On the other side of the equation, they regard the government’s interest in obtaining a DNA profile as substantial. Getting a DNA profile allows for better identification of arrestees, which in turn allows law enforcement officials to know how to charge defendants (who may, for example, have committed other crimes before), whether to let them out on bail pending trial, and how dangerous they might be while in prison. And, “of course,” they note at the end of their argument, states and the federal government have “an interest in solving crimes.”
Although he won in the lower court using the same balancing test that the state and federal government now espouse, King largely disavows that test in his brief. Instead, he maintains that, under the Fourth Amendment, a search requires both a warrant and probable cause, neither of which existed in his case: there was no warrant, and there was no probable cause because the state had not shown that it could use the DNA profile to link him either to the original assault charges or the rape charge. Moreover, he argues, none of the exceptions that the Court has created to the warrant requirement apply to his case.
King vehemently disputes the state’s efforts to portray the DNA law as useful for identifying arrestees: unlike fingerprints, he contends, DNA samples aren’t actually very helpful for things like identifying suspects in custody or supervising arrestees because (among other things) of the time that is needed to prepare a DNA profile from a sample.
And even if the “balancing test” used in the lower court were the correct one, King adds, the Court should still rule for him not only because taking the DNA (unlike fingerprinting) involves a physical intrusion into the arrestee’s body, but also because of the broader and “profound privacy concerns” that arise from the DNA collection. In particular, he emphasizes, even if an arrestee’s DNA profile only contains a limited amount of information, the state still has the original DNA sample – which contains all of the arrestee’s DNA – and could run new tests on it.
These concerns, in his view, far outweigh the government’s interest in collecting the DNA samples.
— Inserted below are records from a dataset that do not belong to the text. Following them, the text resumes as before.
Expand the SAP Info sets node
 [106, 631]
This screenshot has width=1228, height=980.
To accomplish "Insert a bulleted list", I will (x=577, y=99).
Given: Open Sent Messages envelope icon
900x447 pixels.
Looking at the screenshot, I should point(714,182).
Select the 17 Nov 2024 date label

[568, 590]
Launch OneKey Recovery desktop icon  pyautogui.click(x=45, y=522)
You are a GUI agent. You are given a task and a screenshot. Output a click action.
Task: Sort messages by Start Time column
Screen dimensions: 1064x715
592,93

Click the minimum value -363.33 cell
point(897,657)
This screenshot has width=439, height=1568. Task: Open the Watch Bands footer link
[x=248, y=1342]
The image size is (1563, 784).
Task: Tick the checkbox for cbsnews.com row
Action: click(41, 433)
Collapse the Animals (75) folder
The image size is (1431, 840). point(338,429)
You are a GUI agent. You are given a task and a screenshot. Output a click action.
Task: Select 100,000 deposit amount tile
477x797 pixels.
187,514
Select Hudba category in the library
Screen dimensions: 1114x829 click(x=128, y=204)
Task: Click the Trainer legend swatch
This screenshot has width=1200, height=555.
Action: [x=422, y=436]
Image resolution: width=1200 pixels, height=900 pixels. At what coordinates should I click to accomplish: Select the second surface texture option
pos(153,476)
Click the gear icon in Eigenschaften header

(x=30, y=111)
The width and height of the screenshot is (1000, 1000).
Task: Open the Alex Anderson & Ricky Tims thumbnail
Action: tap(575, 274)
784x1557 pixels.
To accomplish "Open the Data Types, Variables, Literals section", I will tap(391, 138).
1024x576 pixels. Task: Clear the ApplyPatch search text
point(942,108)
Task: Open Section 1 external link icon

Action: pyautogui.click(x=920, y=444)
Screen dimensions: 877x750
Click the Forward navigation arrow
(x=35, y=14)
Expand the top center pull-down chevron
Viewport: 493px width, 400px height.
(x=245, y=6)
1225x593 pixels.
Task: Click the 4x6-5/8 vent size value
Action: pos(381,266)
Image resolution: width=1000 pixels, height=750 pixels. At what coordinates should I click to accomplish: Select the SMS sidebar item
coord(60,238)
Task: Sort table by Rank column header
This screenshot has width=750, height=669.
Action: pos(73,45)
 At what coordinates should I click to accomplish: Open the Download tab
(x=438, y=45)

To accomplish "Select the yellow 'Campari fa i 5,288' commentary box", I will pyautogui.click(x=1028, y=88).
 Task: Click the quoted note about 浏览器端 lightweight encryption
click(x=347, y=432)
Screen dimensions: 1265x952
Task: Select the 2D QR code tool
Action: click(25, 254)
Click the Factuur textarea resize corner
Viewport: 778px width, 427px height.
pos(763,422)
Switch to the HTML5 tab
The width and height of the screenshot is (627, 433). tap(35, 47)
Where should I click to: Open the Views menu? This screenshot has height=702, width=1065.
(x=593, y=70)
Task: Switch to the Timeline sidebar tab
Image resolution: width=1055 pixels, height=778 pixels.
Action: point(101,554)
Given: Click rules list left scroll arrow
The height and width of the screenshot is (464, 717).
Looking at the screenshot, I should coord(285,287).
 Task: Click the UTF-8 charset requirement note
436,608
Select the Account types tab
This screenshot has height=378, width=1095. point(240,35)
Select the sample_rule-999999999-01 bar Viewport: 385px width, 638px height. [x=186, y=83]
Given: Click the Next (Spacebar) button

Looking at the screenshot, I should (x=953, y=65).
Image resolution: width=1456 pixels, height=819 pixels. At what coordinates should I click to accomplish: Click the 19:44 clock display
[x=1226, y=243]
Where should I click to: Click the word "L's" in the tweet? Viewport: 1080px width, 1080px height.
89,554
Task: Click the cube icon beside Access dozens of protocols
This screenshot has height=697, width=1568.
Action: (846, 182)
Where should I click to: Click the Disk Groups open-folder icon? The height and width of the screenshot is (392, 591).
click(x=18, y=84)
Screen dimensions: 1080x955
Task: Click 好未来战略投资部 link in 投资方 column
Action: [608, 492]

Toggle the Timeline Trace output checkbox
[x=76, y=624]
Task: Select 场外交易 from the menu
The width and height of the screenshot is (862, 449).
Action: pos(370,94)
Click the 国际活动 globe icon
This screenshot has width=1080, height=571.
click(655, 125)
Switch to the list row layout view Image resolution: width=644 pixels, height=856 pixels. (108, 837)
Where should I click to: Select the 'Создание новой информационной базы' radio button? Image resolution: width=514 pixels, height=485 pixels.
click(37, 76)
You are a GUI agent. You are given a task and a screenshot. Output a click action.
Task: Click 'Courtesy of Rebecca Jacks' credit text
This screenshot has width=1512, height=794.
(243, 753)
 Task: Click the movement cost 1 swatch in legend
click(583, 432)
This is especially true when the government can still get DNA samples from people who are convicted of crimes and when it can show that it would be helpful to link a specific defendant to the crime for which he has been arrested. What the Fourth Amendment does not allow is a “fishing expedition” whenever someone is arrested. Indeed, on the state and federal government’s theory, he suggests, law enforcement officials could collect DNA from any group that might be more likely to commit crimes. The Court, he concludes, “should draw the line here.”
Will the Court keep the focus on the current use of DNA technology, as Maryland and the United States have suggested, or will it instead accept King’s invitation to consider the longer-term implications of a ruling in favor of the government? Cases like Jones suggest that the Court may be more comfortable dealing only with the narrow issue before it and postponing the knottier technological questions for later, but we will know much more after Tuesday’s argument – which we will come back to discuss in Plain English.